On the basis of the parties’ submissions and the Tribunal file it was apparent that:
Mr Sunol had served no witness statement and did not seek to give oral evidence at the hearing the facilitation of which would require separate representation,
Mr Sunol anticipated making an application to call Mr McKee as a witness in his case,
Mr McKee’s son was the subject of complaint in other proceedings before the Tribunal in which Mr Burns is the applicant in which event questions could arise as to Mr McKee’s independence and interest,
There was no evidence of any medical or other reason why Mr Sunol could not represent himself, and
Mr Sunol has previously represented himself before the Tribunal and informed the Tribunal that he could represent himself at the hearing.
In those circumstances we considered it appropriate to refuse Mr Sunol’s application for leave for Mr McKee to appear as his representative.
Later in the course of the hearing Mr Sunol sought to call Mr McKee to give evidence. He had not served a witness statement from Mr McKee or given advance notice to Mr Burns of the nature of the proposed evidence. When asked about the nature of that evidence, Mr Sunol said that Mr McKee knew of relevant matters and could give evidence about them. In particular, Mr Sunol said that he (Mr Sunol) did agree with some of the issues which had been published on his website about which complaint was made but that he did not believe that publication was going to harm anybody and that he did not post things which were totally inappropriate in his view. He said that evidence about this could also be given by Mr McKee. When questioned by the Tribunal about whether the evidence would be relevant including whether it went to the question of whether or not any publication, if a public act, had the effect of inciting hatred, serious contempt or severe ridicule of homosexuals, Mr Sunol said that he thought his publications would not incite hatred, that he was “not out to incite hatred” and that Mr McKee could give evidence of this.
We could not be satisfied on the basis of Mr Sunol’s submissions as to the real nature of the proposed evidence or how it would be relevant. Mr Sunol’s submissions appeared to concern evidence of his intention regarding publication. This is not a necessary element of a contravention of s 49ZT; see Sunol v Collier (No 2)  NSWCA 44 per Bathurst CJ at  and Basten JA at . Additionally, it would have been unfair to Mr Burns to allow late evidence of which he had not had notice or the opportunity to prepare for or respond to. Mr Sunol gave no reason for the lateness of the proposed evidence.

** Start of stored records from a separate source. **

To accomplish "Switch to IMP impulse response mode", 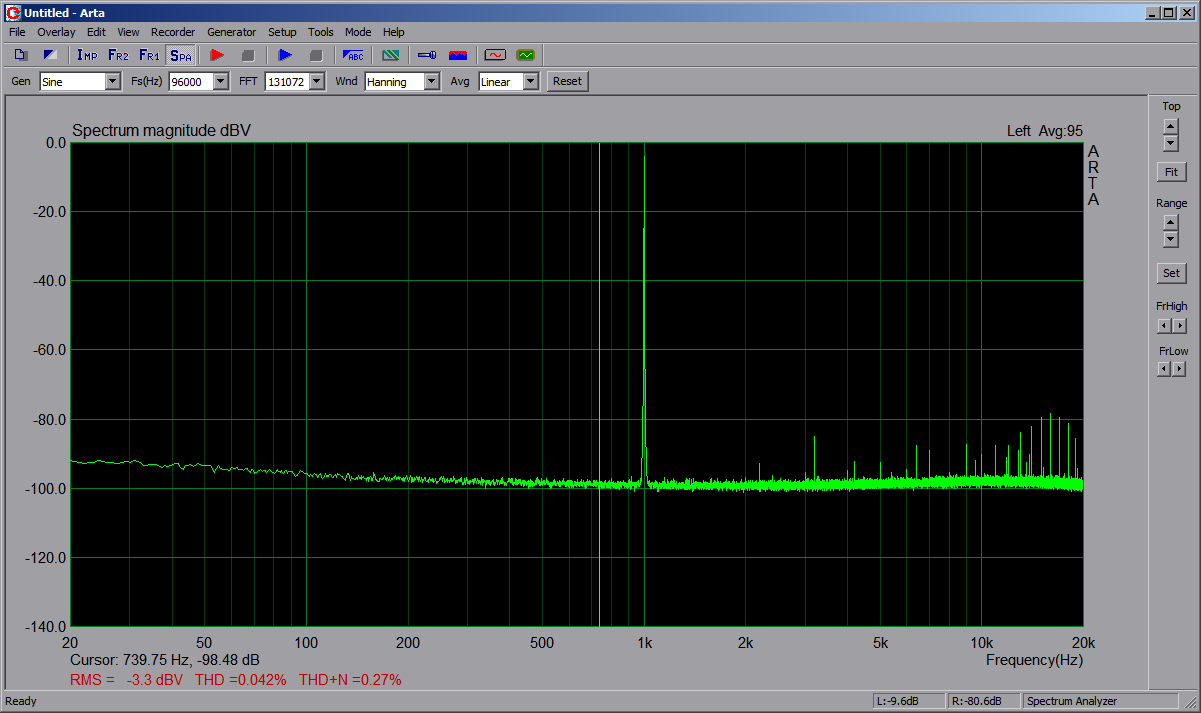I will click(x=87, y=55).
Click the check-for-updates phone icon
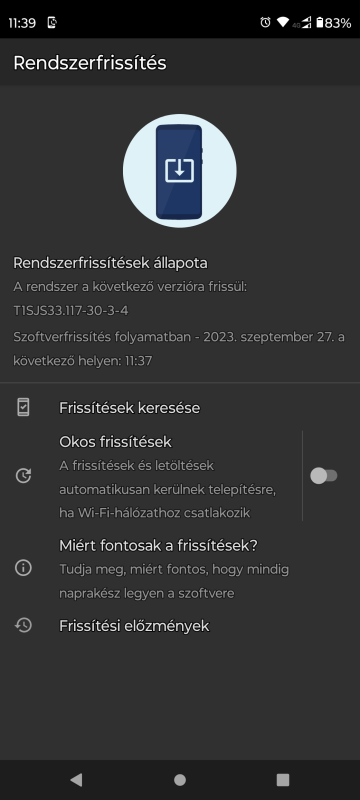Screen dimensions: 360x800 pos(23,408)
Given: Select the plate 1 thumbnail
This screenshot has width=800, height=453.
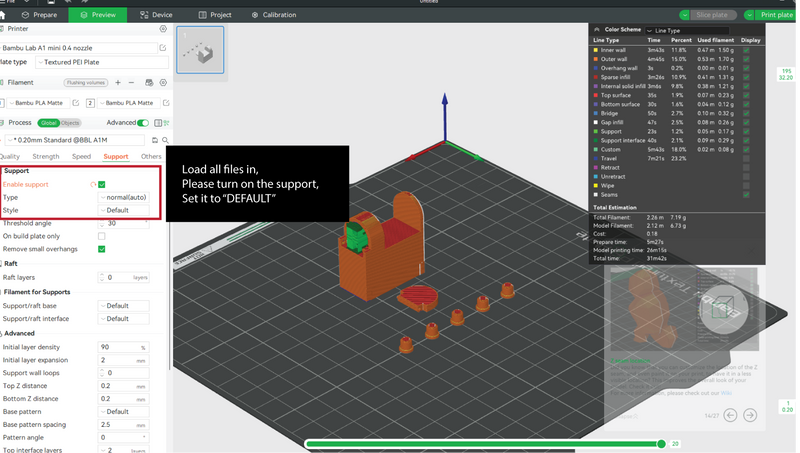Looking at the screenshot, I should (200, 50).

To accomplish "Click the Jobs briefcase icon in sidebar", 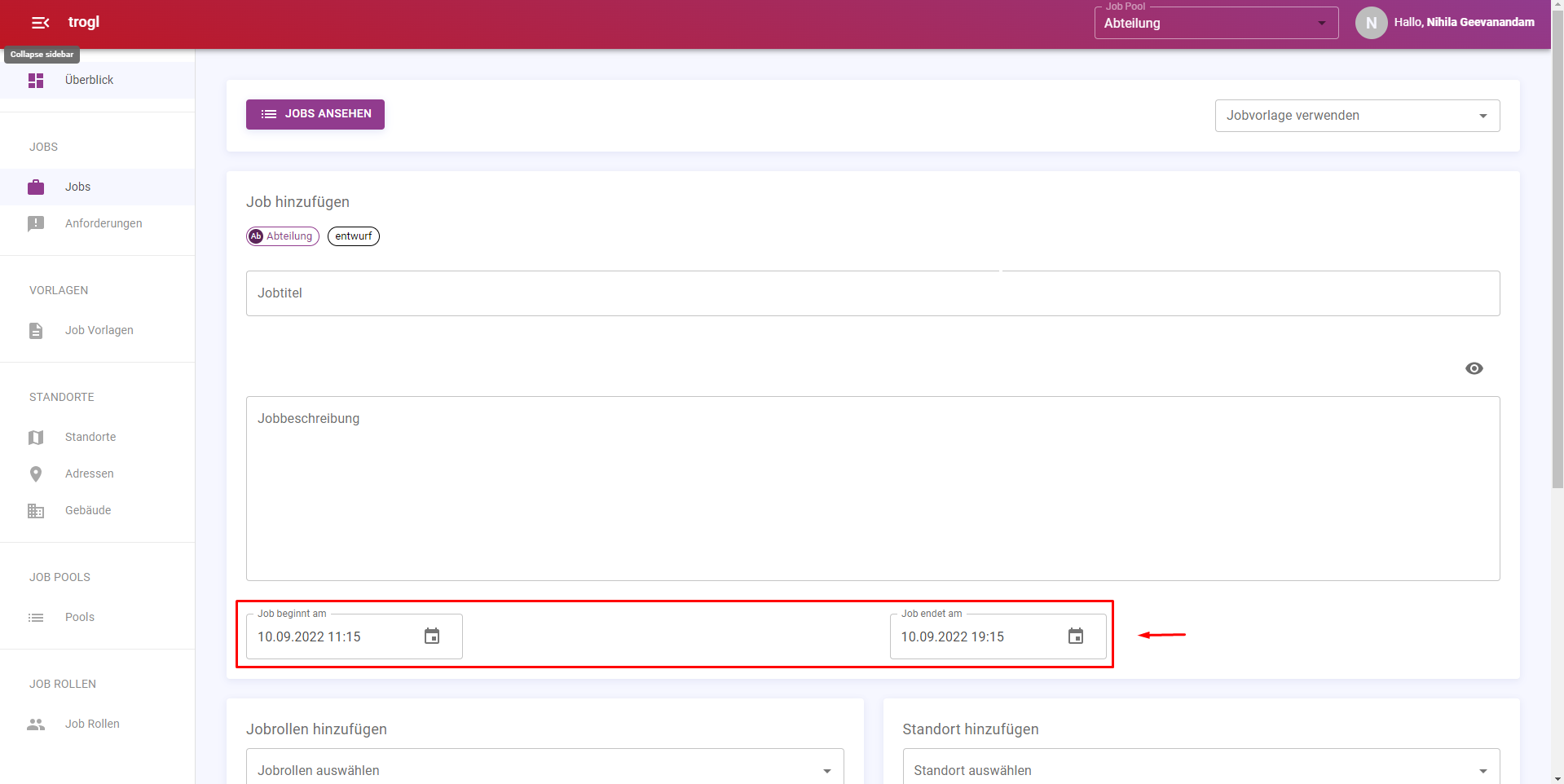I will click(36, 187).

Lastly, in light of the opportunity already afforded to the parties by the pre hearing process to serve any evidence, and having regard to the object set out in s 3(d) of the Civil and Administrative Tribunal Act 2013 NSW to promote resolution of the real issues in the proceedings justly, quickly, cheaply and with as little formality as possible, it would not have been appropriate in our view to adjourn the hearing to allow for the service of further evidence, the real nature and relevance of which could not be identified. For these reasons, we refused Mr Sunol’s application to call Mr McKee as a witness.